Task #7: A Book with Nonhuman Characters – Winnie the Pooh


I know what you’re thinking: why is a grown man reading Winnie the Pooh? To put it plainly, I like the story. They are fun, funny, and great to read out loud. Plus I will one day have children and I need to find the good books to read to them so that they have a decent childhood. Though I also believe that everyone should read this book at some point in his or her life. The characters cast a wonderful performance for what it’s like inside the mind of a child as each character represents a different personality or emotion.

A collection of short stories that inspired a series of beloved children’s movies, Winnie the Pooh and all his friends in the Hundred Acre Wood live very active lives full of adventure. Whether they are traveling to the North Pole with their friend Christopher Robin or trying to catch an elusive heffalump, Winnie the Pooh and the gang are always looking for adventure.

As a beloved children’s story this is a must for anyone looking for books to read to their children. For young children in the throws of exploring the stretches of their imagination, the adventures of these woodland characters would provide a great deal of fuel for their creativity. So many children have imaginary friends or talk to their stuffed animals and these stories will help children realize that there is nothing wrong with them for doing that.

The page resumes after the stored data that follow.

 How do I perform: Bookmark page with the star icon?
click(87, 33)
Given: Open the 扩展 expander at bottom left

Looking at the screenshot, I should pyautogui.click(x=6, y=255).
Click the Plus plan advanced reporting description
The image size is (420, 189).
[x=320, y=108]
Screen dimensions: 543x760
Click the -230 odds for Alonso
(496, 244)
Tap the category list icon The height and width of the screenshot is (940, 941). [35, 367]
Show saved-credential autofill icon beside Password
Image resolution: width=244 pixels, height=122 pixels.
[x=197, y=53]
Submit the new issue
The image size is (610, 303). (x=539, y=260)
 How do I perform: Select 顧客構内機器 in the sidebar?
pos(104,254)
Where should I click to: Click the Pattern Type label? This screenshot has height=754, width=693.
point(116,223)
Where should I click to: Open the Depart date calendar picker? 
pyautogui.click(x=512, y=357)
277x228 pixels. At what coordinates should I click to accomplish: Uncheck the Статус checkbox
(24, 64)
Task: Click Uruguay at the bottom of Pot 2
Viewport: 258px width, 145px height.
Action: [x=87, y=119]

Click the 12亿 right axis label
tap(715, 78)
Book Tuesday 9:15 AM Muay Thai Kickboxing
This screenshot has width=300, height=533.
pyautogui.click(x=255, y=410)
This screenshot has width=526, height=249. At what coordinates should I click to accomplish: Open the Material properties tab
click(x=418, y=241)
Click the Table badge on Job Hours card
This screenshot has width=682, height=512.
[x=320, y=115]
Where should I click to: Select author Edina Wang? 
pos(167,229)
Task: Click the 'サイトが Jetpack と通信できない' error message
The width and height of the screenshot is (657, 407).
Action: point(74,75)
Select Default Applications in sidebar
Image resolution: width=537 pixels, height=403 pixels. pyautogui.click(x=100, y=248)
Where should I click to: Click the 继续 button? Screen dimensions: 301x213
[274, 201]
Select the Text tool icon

To tangent from the fun, loving aspect of the story I wanted to take a minute to look at the psychoanalysis of the characters. I had heard of the theory that each character of the Winnie the Pooh stories was a representation of a psychological disorder, but I had never taken the time look into it in any length. I could guess most of them, the only ones which were new to me were Pooh (Eating Disorder), Christopher Robin (Schizophrenia), and Kanga (Social Anxiety Disorder). I don’t want to go into too much detail on the subject as it is rather excessive, but for anyone who is interested in looking into this a bit more can check out the link below.


However, as interesting as that theory is I don’t think that’s what A. A. Milne intended to portray when he wrote these stories. If my account is correct, and I believe it is because my mom told me and we all know that mothers know everything, then Christopher Robin and Pooh were based on his son and his teddy bear. As an English major I find both the inspiration and the psycho-analysis fascinating and it is for this reason that I find the study of literature to be so wonderful; there is no end to the symbolism and the meaning found in stories if you have the imagination to keep up.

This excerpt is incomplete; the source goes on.